Ao invés de ouvirem a palavra do profeta, preferiram persegui-lo, prendê-lo e maltratá-lo. Ninguém queria ouvir o Senhor – queriam continuar com a sua vidinha, cheia de injustiças, opressão, derramamento de sangue e idolatria. O povo de então [à semelhança de hoje] prefere confiar em palavras falsas e promessas vazias, furtando, matando, adulterando, jurando falsamente e adorando a falsos deuses fabricados por suas próprias cobiças. E ainda cometem o pior dos pecados, achar que Deus não vê ou não sabe do que estão fazendo, adorando falsos deuses e dizendo-se adoradores de Deus, achando que uma simples atitude religiosa lhes dará a salvação. E Deus mesmo afirma ver tudo isto (Jr 7.11).
Apesar de ser um momento de extrema angústia para o povo, Jeremias demonstra confiar ainda em Deus, pois, obedecendo ao mandato do Senhor, aceita comprar uma terra [sitiada, invadida e que ficaria na posse dos invasores por muitos anos], investindo dinheiro que seria absolutamente necessário para a aquisição de comida durante a crise. Jeremias fez questão de realizar esta compra segundo todos os trâmites legais, fazendo duas escrituras e guardando-o nos "cofres" da época, potes de barro que eram enterrados nos campos para fugirem à destruição dos invasores.
É neste contexto que, ao comprar o campo e entregar a escritura ao escriba Baruque, o profeta faz uma impressionante oração de entrega e confiança no cap. 32, versos 16-25.
A oração feita pelo profeta nos mostra que devemos confiar completamente no Deus que detém, em suas mãos, todo o poder. E é nesta confiança que aprendemos que:
O crente não pode ser um alienado no mundo: O apóstolo Paulo afirma que os cristãos são "conhecedores do tempo" (Rm 13.11), isto é, conseguem perceber o ambiente em que vivem, interpretando os fatos à luz da palavra de Deus, tomando atitudes coerentes e consistentes com o ensino das escrituras. Um cristão alienado é uma presa fácil para aproveitadores da boa fé alheia. Os versos 23 a 25 mostram que o profeta tinha plena consciência do que acontecia em derredor, e ainda assim tinha a firme convicção de que era melhor ouvir o que Deus tinha a dizer. Ele conhecia claramente a situação em que Jerusalém se encontrava: sitiada, com trincheiras de todos os lados, um exército poderoso e determinado, e, acima de tudo, o pior inimigo de Jerusalém era o próprio Deus.

____

Exercício escrito 1:
Diga se cada afirmação abaixo está de acordo com o trecho sobre o profeta Jeremias acima. Responda sim ou não e cite literalmente as palavras do trecho que decidem cada caso.
(a) Jeremias usou na compra da terra um dinheiro que faria falta para comprar comida durante a crise.
(b) Os potes de barro com os documentos eram guardados no templo.
(c) Jeremias fez uma única escritura da compra.

Dados extraídos:
____

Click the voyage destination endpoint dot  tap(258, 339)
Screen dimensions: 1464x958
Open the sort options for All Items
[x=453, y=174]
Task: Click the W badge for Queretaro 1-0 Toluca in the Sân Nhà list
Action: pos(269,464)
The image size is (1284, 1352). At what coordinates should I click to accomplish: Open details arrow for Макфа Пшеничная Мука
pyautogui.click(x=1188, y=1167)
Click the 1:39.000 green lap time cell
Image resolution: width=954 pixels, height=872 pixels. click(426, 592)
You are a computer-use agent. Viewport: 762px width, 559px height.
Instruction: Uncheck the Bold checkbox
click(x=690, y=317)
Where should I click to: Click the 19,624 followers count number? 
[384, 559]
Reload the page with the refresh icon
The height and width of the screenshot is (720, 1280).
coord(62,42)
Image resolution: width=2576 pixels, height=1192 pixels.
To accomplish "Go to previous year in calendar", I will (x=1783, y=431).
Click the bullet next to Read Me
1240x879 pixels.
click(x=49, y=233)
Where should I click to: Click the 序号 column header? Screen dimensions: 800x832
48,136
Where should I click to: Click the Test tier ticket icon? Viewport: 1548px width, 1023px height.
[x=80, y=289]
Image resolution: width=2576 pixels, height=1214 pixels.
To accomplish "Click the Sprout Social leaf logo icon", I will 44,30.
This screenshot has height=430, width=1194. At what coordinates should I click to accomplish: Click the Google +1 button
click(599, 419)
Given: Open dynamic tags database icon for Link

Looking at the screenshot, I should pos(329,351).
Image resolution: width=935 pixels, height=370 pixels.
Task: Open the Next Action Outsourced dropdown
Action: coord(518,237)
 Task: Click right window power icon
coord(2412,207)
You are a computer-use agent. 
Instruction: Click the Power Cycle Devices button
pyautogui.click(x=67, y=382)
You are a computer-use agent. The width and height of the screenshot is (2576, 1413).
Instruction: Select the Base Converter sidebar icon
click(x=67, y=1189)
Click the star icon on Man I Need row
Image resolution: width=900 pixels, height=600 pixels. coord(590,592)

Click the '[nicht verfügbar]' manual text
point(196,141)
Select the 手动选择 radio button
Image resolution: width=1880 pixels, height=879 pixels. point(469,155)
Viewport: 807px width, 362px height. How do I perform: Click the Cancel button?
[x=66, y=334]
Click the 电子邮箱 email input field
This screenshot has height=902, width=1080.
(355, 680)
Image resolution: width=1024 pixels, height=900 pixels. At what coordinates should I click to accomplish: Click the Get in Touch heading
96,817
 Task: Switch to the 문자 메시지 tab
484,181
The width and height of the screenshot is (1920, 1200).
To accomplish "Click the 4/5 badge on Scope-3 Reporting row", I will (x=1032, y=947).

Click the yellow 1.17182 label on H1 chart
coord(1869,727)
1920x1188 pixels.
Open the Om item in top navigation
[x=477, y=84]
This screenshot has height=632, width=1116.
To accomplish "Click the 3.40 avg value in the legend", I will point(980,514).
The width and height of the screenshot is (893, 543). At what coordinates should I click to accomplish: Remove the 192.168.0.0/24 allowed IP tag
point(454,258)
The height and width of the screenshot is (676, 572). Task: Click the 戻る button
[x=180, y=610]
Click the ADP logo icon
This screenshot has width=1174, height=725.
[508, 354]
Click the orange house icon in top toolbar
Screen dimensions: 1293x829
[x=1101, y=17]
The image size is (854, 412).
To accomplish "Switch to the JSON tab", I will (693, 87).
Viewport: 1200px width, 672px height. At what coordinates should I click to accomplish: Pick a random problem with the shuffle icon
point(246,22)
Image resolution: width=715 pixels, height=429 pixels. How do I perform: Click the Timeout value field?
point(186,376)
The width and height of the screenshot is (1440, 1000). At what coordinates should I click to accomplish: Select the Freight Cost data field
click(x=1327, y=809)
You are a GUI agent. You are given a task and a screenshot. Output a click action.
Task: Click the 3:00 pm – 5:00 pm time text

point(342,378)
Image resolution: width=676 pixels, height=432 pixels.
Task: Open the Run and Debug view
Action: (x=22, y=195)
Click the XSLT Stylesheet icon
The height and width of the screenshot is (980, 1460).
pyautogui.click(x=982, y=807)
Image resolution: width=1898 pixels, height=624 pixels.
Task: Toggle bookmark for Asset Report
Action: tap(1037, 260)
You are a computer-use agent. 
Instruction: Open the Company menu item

____

Exercício escrito 2: Por favor, transcreva sem nenhuma alteração os registros, desde o início até a linha que contém "Image resolution: width=900", incluindo essa linha, e nada além disso.

Resposta correta 1:
(a) Sim: "investindo dinheiro que seria absolutamente necessário para a aquisição de comida durante a crise"
(b) Não: "potes de barro que eram enterrados nos campos para fugirem à destruição dos invasores"
(c) Não: "fazendo duas escrituras"

Resposta correta 2:
Click the voyage destination endpoint dot  tap(258, 339)
Screen dimensions: 1464x958
Open the sort options for All Items
[x=453, y=174]
Task: Click the W badge for Queretaro 1-0 Toluca in the Sân Nhà list
Action: pos(269,464)
The image size is (1284, 1352). At what coordinates should I click to accomplish: Open details arrow for Макфа Пшеничная Мука
pyautogui.click(x=1188, y=1167)
Click the 1:39.000 green lap time cell
Image resolution: width=954 pixels, height=872 pixels. click(426, 592)
You are a computer-use agent. Viewport: 762px width, 559px height.
Instruction: Uncheck the Bold checkbox
click(x=690, y=317)
Where should I click to: Click the 19,624 followers count number? 
[384, 559]
Reload the page with the refresh icon
The height and width of the screenshot is (720, 1280).
coord(62,42)
Image resolution: width=2576 pixels, height=1192 pixels.
To accomplish "Go to previous year in calendar", I will (x=1783, y=431).
Click the bullet next to Read Me
1240x879 pixels.
click(x=49, y=233)
Where should I click to: Click the 序号 column header? Screen dimensions: 800x832
48,136
Where should I click to: Click the Test tier ticket icon? Viewport: 1548px width, 1023px height.
[x=80, y=289]
Image resolution: width=2576 pixels, height=1214 pixels.
To accomplish "Click the Sprout Social leaf logo icon", I will 44,30.
This screenshot has height=430, width=1194. At what coordinates should I click to accomplish: Click the Google +1 button
click(599, 419)
Given: Open dynamic tags database icon for Link

Looking at the screenshot, I should pos(329,351).
Image resolution: width=935 pixels, height=370 pixels.
Task: Open the Next Action Outsourced dropdown
Action: coord(518,237)
 Task: Click right window power icon
coord(2412,207)
You are a computer-use agent. 
Instruction: Click the Power Cycle Devices button
pyautogui.click(x=67, y=382)
You are a computer-use agent. The width and height of the screenshot is (2576, 1413).
Instruction: Select the Base Converter sidebar icon
click(x=67, y=1189)
Click the star icon on Man I Need row
Image resolution: width=900 pixels, height=600 pixels. coord(590,592)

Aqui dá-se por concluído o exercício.